Pour aller plus loin
- Sur le diagramme des flux circulaires, par quel marché ce choc entre-t-il dans l'économie du pays ? Quel circuit, réel ou monétaire, est touché en premier ?
- Un économiste résume : « c'est un choc d'offre : le pays ne peut plus atteindre la frontière d'hier. » Traduis cette phrase en termes de FPP.
- Classe ces trois énoncés en positif ou normatif : (a) « le blocage des prix réduira la facture des ménages de 300 € en moyenne » ; (b) « il est légitime de protéger les ménages modestes » ; (c) « le blocage réduira les économies d'énergie ».
- Quels principes fondateurs le gouvernement invoque-t-il, et lequel met-il en tension ?
- Si l'État finançait ce blocage par une création monétaire massive, quelle école de pensée agiterait le premier signal d'alarme, et sur quel argument ?
👆 ▶ Correction de l'exercice 8
2. Les ressources n'ont pas disparu, mais l'énergie disponible pour une même dépense a diminué : la frontière se déplace vers l'intérieur. Toutes les combinaisons qui étaient efficaces hier deviennent inatteignables. Le pays n'est pas en situation d'inefficacité (ses ressources restent employées) : il s'est appauvri, ce qui est différent.
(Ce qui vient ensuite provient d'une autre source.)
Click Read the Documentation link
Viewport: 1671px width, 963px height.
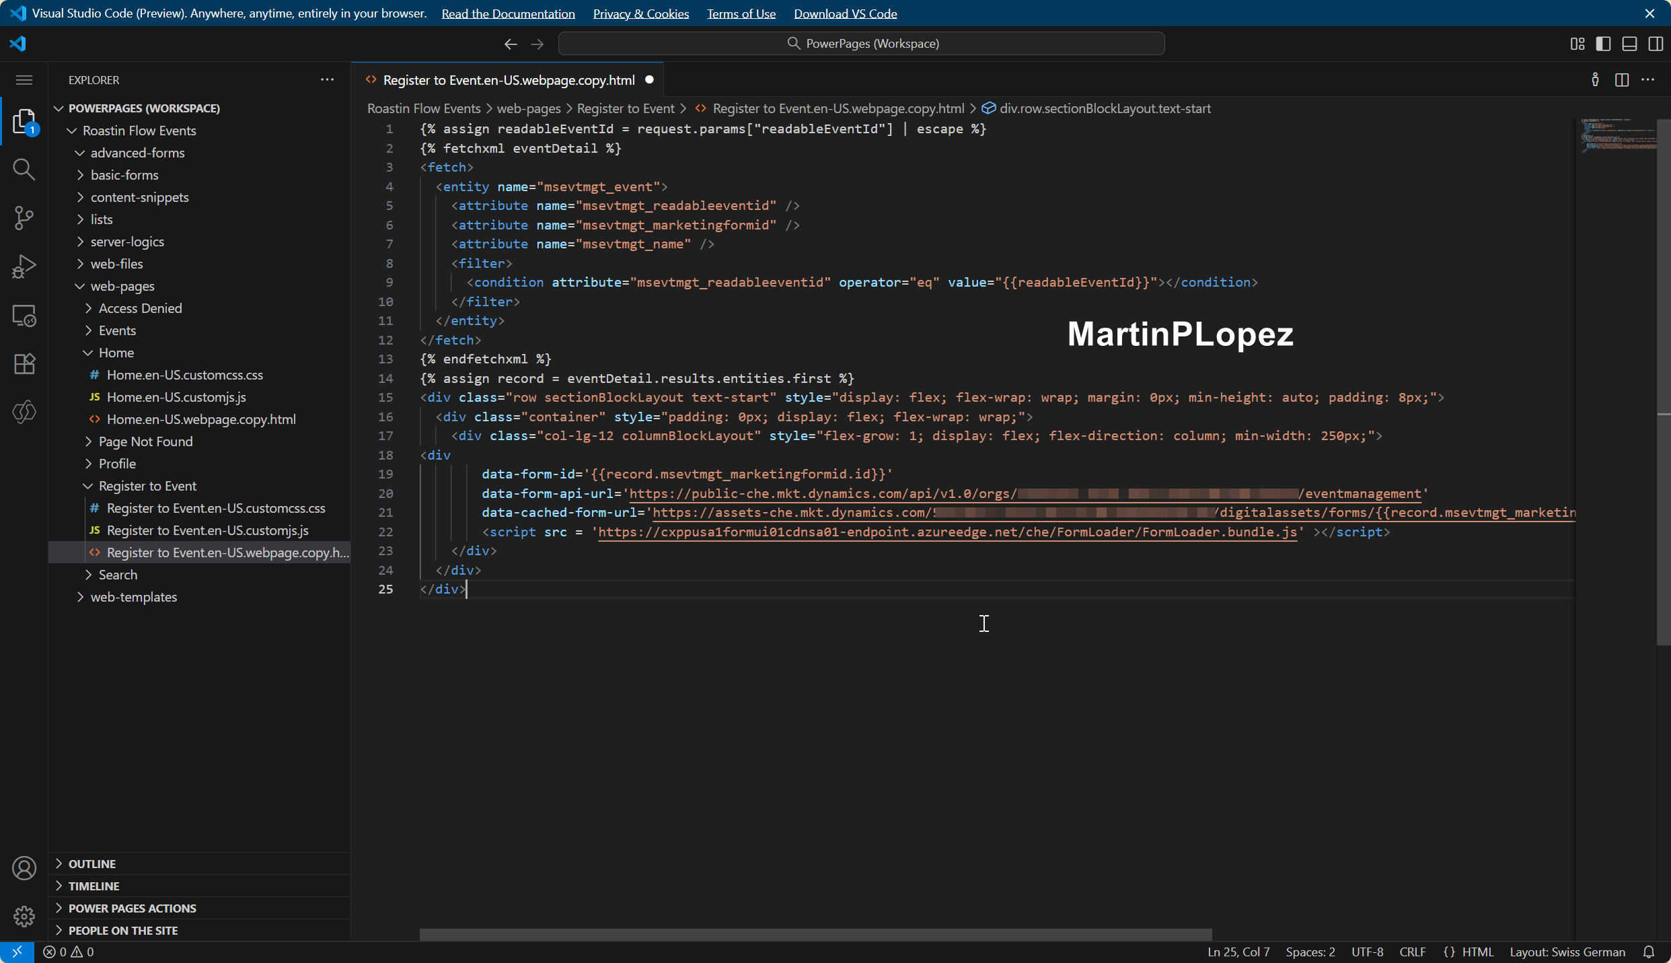[x=508, y=13]
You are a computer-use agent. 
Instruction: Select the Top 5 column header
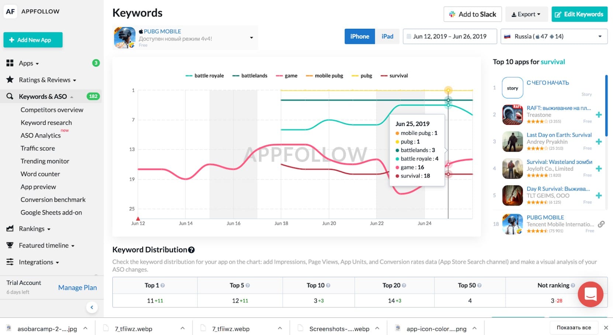click(x=239, y=285)
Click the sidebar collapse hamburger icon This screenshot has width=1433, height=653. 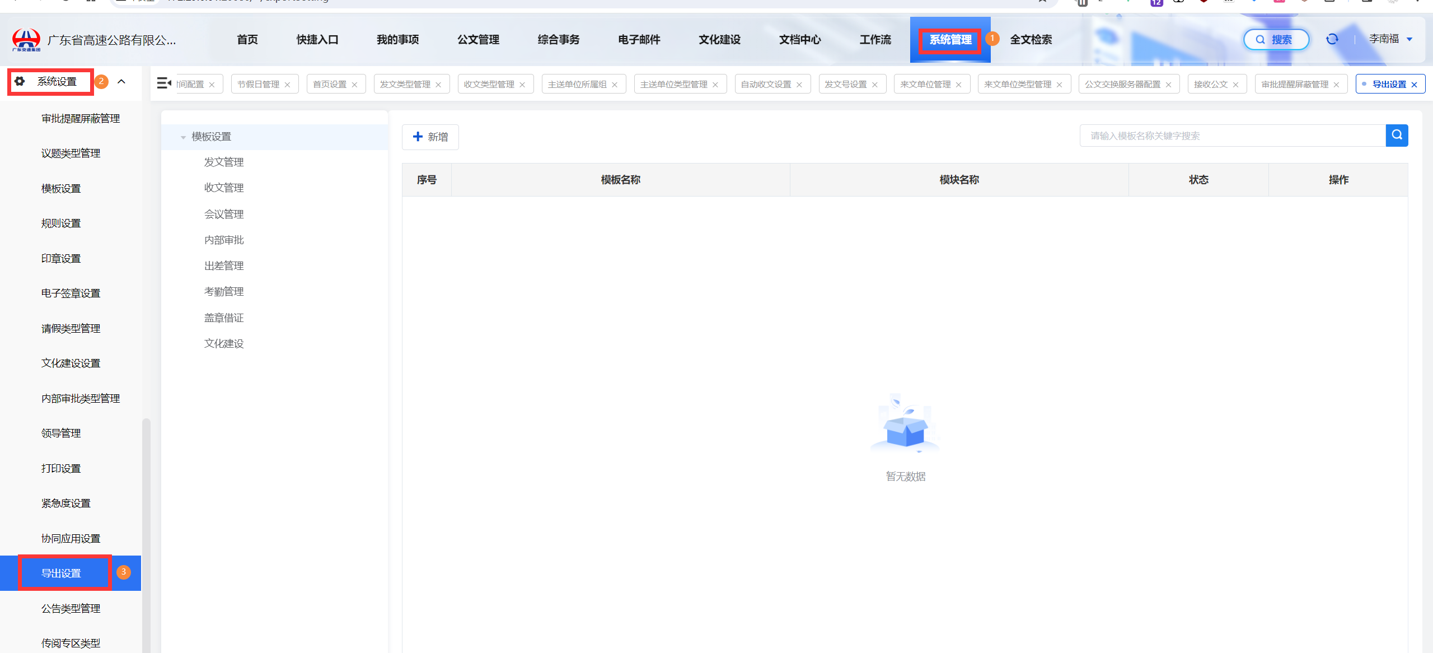coord(164,83)

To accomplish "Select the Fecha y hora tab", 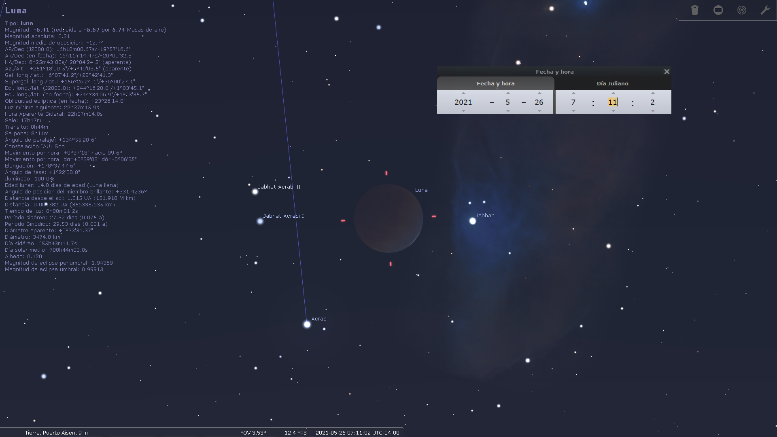I will tap(495, 83).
3. (a) positif : prédiction chiffrée, vérifiable après coup. (b) normatif : « légitime » est un jugement de valeur. (c) positif : affirmation de mécanisme, confrontable aux consommations observées.
4. Le gouvernement invoque le principe 7 (l'État peut améliorer les résultats du marché), ici au nom de la répartition : il juge inacceptable que le choc frappe surtout les ménages modestes. Mais il met en tension le principe 4 (les individus réagissent aux incitations) : en maintenant un prix bas, il supprime précisément le signal qui pousserait à économiser l'énergie devenue rare. Le principe 6 est également en cause : le prix ne transmet plus l'information sur la rareté.
Interprétation du résultat : c'est l'arbitrage central de cette politique. Protéger le pouvoir d'achat immédiat coûte une partie de l'adaptation qui allégerait le choc suivant. Un économiste proposera souvent de trancher autrement : laisser le prix monter, et verser une aide directe aux ménages modestes, qui protège le revenu sans effacer l'incitation.
5. Les monétaristes, dans la lignée de Milton Friedman : pour eux, l'inflation est avant tout un phénomène monétaire. Financer une dépense durable par création monétaire revient à mettre plus de monnaie en face d'une quantité de biens qui, elle, a diminué : chaque unité de monnaie vaut moins, et les prix montent. C'est le principe 9.
Remarque : les deux camps de la frise se retrouvent ici. Un keynésien insistera sur le soutien de la demande pour éviter que le choc ne provoque du chômage ; un monétariste insistera sur le risque inflationniste du financement. Ils ne sont pas en désaccord sur les mécanismes, mais sur celui des deux risques qui est le plus urgent.